The features selected for this database come from the accelerometer and gyroscope 3-axial raw signals tAcc-XYZ and tGyro-XYZ. These time domain signals (prefix 't' to denote time) were captured at a constant rate of 50 Hz. Then they were filtered using a median filter and a 3rd order low pass Butterworth filter with a corner frequency of 20 Hz to remove noise. Similarly, the acceleration signal was then separated into body and gravity acceleration signals (tBodyAcc-XYZ and tGravityAcc-XYZ) using another low pass Butterworth filter with a corner frequency of 0.3 Hz.
Subsequently, the body linear acceleration and angular velocity were derived in time to obtain Jerk signals (tBodyAccJerk-XYZ and tBodyGyroJerk-XYZ).
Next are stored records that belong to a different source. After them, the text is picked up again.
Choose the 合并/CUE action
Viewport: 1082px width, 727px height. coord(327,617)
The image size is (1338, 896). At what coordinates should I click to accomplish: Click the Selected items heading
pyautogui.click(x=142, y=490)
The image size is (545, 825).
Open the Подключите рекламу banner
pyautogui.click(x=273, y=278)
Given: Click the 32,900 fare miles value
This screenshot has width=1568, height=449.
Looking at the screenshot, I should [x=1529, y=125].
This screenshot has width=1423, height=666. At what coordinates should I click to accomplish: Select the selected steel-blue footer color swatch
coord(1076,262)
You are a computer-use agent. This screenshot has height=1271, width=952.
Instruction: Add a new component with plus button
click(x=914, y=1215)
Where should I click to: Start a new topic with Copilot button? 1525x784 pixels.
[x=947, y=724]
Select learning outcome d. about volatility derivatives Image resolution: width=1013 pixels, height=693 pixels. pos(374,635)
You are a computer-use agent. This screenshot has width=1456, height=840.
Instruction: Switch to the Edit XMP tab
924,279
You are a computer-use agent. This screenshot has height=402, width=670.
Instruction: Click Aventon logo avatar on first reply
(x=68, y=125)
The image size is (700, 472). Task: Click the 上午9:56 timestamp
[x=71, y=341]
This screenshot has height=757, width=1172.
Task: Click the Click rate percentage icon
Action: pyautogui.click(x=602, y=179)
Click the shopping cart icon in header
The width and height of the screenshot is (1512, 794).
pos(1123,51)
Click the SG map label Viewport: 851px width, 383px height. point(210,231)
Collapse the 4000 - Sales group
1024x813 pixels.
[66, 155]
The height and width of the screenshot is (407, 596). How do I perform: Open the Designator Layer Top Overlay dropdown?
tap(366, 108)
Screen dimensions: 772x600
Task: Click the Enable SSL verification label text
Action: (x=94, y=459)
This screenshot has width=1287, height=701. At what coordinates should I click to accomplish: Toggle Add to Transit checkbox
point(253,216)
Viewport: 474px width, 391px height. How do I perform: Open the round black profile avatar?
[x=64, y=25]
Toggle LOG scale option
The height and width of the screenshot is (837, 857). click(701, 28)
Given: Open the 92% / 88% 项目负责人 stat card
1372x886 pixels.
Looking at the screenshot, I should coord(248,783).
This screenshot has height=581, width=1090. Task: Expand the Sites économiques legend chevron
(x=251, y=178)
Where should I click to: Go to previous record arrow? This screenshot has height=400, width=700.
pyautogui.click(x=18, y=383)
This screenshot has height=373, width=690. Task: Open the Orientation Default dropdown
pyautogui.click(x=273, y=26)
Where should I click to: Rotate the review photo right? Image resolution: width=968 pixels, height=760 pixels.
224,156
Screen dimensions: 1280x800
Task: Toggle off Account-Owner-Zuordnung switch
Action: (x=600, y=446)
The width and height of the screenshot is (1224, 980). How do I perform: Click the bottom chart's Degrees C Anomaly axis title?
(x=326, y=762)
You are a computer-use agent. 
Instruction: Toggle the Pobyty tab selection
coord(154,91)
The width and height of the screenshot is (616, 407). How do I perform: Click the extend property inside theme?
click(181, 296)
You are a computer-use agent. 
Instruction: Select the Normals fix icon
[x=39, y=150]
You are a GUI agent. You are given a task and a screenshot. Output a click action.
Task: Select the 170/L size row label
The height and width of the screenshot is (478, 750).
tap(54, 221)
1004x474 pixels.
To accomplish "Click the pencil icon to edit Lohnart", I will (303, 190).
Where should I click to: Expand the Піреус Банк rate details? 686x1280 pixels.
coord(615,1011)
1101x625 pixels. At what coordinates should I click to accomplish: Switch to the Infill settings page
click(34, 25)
Also the magnitude of these three-dimensional signals were calculated using the Euclidean norm (tBodyAccMag, tGravityAccMag, tBodyAccJerkMag, tBodyGyroMag, tBodyGyroJerkMag).
Finally a Fast Fourier Transform (FFT) was applied to some of these signals producing fBodyAcc-XYZ, fBodyAccJerk-XYZ, fBodyGyro-XYZ, fBodyAccJerkMag, fBodyGyroMag, fBodyGyroJerkMag. (Note the 'f' to indicate frequency domain signals).
These signals were used to estimate variables of the feature vector for each pattern:
'-XYZ' is used to denote 3-axial signals in the X, Y and Z directions.
tBodyAcc-XYZ
tGravityAcc-XYZ
tBodyAccJerk-XYZ
tBodyGyro-XYZ
tBodyGyroJerk-XYZ
tBodyAccMag
tGravityAccMag
tBodyAccJerkMag
tBodyGyroMag
tBodyGyroJerkMag
fBodyAcc-XYZ
fBodyAccJerk-XYZ
fBodyGyro-XYZ
fBodyAccMag
fBodyAccJerkMag
fBodyGyroMag
fBodyGyroJerkMag
The set of variables that were estimated from these signals are:
mean(): Mean value
std(): Standard deviation
Lines 1-4: The variable and activity names are loaded
Lines 5-13: The training data is loaded. The columns are named using the variable names previously loaded. The subject IDs and activity labels are also loaded. These two variables are then merged into the training dataset.
Lines 14-22: The same process is repeated for the testing data.
Lines 23-25: The training and testing datasets are merged.
Lines 26-32: Columns relating to the mean and standard deviation of each variable are located. The two additional variables (subject and [activity] label) are also located. The rest of the columns are discarded.
Lines 33-35: The activity label indices are replaced with the previously loaded activity names.
Lines 36-41: The mean of each variable is calculated for each combination of subject and activity. This data is then ordered and written to the file tidy_data.txt.